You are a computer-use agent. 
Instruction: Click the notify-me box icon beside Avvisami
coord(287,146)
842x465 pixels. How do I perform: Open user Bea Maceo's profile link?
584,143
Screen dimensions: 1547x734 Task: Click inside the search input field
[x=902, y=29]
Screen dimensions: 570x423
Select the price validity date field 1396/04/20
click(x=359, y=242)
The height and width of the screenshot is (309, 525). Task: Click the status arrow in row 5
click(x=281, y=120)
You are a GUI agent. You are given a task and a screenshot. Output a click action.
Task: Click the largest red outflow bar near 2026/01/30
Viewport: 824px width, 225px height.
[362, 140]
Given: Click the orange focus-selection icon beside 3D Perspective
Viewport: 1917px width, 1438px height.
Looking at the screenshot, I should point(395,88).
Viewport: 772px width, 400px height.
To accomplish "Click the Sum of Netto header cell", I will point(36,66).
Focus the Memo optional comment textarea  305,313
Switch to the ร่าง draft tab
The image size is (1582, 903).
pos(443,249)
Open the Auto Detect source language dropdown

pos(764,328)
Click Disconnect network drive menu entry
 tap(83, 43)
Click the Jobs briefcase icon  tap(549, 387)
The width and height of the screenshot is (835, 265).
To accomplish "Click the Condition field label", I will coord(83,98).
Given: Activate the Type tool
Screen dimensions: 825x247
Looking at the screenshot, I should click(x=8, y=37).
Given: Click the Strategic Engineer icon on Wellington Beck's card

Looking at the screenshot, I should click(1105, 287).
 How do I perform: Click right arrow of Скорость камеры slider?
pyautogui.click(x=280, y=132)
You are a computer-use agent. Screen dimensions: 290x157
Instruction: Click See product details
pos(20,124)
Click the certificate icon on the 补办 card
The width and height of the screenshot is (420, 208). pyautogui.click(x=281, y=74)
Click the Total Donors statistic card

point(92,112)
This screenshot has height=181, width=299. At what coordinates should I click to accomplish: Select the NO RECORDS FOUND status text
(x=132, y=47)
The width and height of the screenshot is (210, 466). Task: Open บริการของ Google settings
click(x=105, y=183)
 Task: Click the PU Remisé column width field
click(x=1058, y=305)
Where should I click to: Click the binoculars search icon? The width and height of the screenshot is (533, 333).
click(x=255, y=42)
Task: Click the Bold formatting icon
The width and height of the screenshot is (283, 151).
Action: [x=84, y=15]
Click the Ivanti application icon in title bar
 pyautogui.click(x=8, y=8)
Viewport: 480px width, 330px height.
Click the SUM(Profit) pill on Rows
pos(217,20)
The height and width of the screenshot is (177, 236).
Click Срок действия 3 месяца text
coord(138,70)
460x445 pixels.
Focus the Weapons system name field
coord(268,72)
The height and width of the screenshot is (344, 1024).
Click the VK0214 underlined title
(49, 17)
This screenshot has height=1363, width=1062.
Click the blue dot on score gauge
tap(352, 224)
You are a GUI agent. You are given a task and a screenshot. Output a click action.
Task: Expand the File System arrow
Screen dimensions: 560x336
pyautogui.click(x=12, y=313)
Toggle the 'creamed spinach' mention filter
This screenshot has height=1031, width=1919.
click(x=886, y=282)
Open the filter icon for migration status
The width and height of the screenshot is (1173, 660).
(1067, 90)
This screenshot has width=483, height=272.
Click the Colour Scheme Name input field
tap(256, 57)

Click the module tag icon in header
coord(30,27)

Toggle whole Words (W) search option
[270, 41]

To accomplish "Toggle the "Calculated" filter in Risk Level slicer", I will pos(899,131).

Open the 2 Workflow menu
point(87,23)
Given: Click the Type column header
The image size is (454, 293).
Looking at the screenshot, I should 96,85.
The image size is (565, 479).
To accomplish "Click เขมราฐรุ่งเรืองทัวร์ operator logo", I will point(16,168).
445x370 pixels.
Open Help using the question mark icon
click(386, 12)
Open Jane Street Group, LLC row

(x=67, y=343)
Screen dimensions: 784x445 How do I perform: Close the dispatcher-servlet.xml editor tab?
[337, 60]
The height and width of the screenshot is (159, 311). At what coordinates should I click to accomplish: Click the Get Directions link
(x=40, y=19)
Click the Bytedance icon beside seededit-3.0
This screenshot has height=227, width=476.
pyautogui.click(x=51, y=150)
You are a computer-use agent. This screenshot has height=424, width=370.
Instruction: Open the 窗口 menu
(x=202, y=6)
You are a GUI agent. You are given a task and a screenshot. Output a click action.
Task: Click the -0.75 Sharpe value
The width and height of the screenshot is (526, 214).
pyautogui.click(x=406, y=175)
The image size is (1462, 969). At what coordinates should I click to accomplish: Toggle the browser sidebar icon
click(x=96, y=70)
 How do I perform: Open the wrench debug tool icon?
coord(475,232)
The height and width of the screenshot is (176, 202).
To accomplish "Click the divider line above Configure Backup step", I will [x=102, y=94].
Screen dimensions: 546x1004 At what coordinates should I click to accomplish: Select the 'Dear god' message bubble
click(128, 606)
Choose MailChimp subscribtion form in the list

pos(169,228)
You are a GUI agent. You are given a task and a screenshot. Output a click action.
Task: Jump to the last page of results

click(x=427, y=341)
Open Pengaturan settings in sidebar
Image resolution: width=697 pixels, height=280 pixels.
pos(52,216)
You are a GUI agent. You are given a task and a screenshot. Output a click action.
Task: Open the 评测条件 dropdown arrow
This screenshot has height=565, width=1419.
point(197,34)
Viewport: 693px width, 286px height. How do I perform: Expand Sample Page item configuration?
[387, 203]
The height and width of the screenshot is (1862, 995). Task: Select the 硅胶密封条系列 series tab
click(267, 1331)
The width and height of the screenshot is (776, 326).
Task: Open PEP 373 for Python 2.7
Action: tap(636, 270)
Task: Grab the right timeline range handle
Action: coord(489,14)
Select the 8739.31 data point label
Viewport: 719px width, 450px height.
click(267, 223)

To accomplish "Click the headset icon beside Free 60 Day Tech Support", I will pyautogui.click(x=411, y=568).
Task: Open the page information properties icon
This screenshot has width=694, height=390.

________________________

TASK BRIEF:
Write out the rows again unchanged, starting with the line containing "Task: Open the page" and going on through the last of the rows.

REPLY TO THE TASK:
Task: Open the page information properties icon
This screenshot has width=694, height=390.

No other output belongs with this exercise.